Постельные сцены могут играть действительно важную роль в сюжете, а не выполнять функцию филлеров. Например, обозначать внутреннюю пустоту героя, его отношение к жизни и противоположному полу, внутренние проблемы и травмы, которые он к финалу должен если не проработать, то хотя бы осознать, степень его уверенности в себе, следовательно, положение в обществе. Доминирует или уступает, сдержан или раскован, опытен или не очень? На практике все часто ограничивается шаблонными «он альфа-самец, а она сильная и независимая, так что могут себе позволить».
Никто не отменял и сексуального напряжения, которое может быть в кадре и без откровенных сцен. В конце концов, смогли же на телевидении создать искру в моменте встречи Холмса и Ирен Адлер в британском «Шерлоке». Тема БДСМ при этом проходила фоново: атмосферу создали не пара атрибутов в кадре, а сами актеры, у которых были прописаны роли. На стримингах в почете пока пустая откровенность. Хотя, к счастью, бывают и приятные исключения.
В-третьих, выбор подобных тем отражает эволюцию общества и говорит о его готовности отказаться от стигматизации или хотя бы пересмотреть давно установленные и часто устаревшие правила (привет все тому же кодексу Хейса!). Но благая затея разбивается о тотальное неумение работать со сложными темами.

== == ==

• Задание a:
Где, согласно фрагменту, сумели создать искру в момент встречи Холмса и Ирен Адлер?
Фрагмент и строки материала друг с другом не связаны.

• Материал для обработки:
== == ==

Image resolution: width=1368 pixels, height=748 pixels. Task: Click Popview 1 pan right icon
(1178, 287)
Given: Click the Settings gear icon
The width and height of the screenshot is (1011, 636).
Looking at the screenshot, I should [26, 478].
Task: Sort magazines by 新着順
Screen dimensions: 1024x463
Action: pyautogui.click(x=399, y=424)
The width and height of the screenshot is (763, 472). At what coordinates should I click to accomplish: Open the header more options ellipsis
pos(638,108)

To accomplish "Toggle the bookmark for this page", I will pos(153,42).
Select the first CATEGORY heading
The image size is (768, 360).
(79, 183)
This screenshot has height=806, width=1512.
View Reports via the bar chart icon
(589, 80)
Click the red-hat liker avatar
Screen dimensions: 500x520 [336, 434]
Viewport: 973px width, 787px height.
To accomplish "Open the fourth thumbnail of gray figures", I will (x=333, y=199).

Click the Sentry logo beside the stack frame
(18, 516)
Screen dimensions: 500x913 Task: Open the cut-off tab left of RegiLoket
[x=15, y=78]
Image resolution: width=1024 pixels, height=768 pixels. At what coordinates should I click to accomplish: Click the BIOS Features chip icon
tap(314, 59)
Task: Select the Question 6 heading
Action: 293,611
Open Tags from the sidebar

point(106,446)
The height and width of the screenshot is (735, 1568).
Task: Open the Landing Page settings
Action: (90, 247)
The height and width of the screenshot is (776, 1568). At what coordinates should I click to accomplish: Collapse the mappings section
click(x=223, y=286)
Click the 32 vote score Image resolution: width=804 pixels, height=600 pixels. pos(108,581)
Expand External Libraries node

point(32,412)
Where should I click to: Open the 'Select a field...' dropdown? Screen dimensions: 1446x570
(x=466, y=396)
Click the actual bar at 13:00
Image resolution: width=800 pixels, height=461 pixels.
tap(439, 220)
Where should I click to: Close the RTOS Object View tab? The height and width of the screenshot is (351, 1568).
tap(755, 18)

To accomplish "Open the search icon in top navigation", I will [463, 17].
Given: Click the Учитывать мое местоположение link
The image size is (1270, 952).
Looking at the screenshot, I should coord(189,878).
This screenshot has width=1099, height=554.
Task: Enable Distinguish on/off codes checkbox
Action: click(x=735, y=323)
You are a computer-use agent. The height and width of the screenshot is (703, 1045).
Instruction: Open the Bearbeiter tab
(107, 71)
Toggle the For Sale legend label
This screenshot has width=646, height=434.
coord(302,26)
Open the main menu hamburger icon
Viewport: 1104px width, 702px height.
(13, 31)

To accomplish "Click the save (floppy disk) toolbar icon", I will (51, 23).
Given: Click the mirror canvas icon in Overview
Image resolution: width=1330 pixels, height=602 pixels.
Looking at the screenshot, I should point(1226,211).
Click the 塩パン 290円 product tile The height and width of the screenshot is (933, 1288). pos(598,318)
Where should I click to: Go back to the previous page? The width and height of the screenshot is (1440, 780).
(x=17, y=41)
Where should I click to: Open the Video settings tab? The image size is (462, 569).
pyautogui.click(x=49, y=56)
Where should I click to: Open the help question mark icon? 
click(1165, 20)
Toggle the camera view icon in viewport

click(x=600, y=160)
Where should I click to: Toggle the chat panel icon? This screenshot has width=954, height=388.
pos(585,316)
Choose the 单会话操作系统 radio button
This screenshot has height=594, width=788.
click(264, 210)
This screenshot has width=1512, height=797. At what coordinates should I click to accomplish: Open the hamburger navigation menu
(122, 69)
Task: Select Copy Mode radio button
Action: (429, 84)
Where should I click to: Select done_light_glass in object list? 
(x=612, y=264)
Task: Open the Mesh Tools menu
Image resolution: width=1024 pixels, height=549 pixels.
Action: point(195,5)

== == ==

• Задание b:
Продублируйте строки материала для обработки, начиная с самой первой и заканчивая строкой, где есть «click(x=223, y=286)», включая обе.

• Решение a:
На телевидении, в британском «Шерлоке».

• Решение b:
Image resolution: width=1368 pixels, height=748 pixels. Task: Click Popview 1 pan right icon
(1178, 287)
Given: Click the Settings gear icon
The width and height of the screenshot is (1011, 636).
Looking at the screenshot, I should [26, 478].
Task: Sort magazines by 新着順
Screen dimensions: 1024x463
Action: pyautogui.click(x=399, y=424)
The width and height of the screenshot is (763, 472). At what coordinates should I click to accomplish: Open the header more options ellipsis
pos(638,108)

To accomplish "Toggle the bookmark for this page", I will pos(153,42).
Select the first CATEGORY heading
The image size is (768, 360).
(79, 183)
This screenshot has height=806, width=1512.
View Reports via the bar chart icon
(589, 80)
Click the red-hat liker avatar
Screen dimensions: 500x520 [336, 434]
Viewport: 973px width, 787px height.
To accomplish "Open the fourth thumbnail of gray figures", I will (x=333, y=199).

Click the Sentry logo beside the stack frame
(18, 516)
Screen dimensions: 500x913 Task: Open the cut-off tab left of RegiLoket
[x=15, y=78]
Image resolution: width=1024 pixels, height=768 pixels. At what coordinates should I click to accomplish: Click the BIOS Features chip icon
tap(314, 59)
Task: Select the Question 6 heading
Action: 293,611
Open Tags from the sidebar

point(106,446)
The height and width of the screenshot is (735, 1568).
Task: Open the Landing Page settings
Action: (90, 247)
The height and width of the screenshot is (776, 1568). At what coordinates should I click to accomplish: Collapse the mappings section
click(x=223, y=286)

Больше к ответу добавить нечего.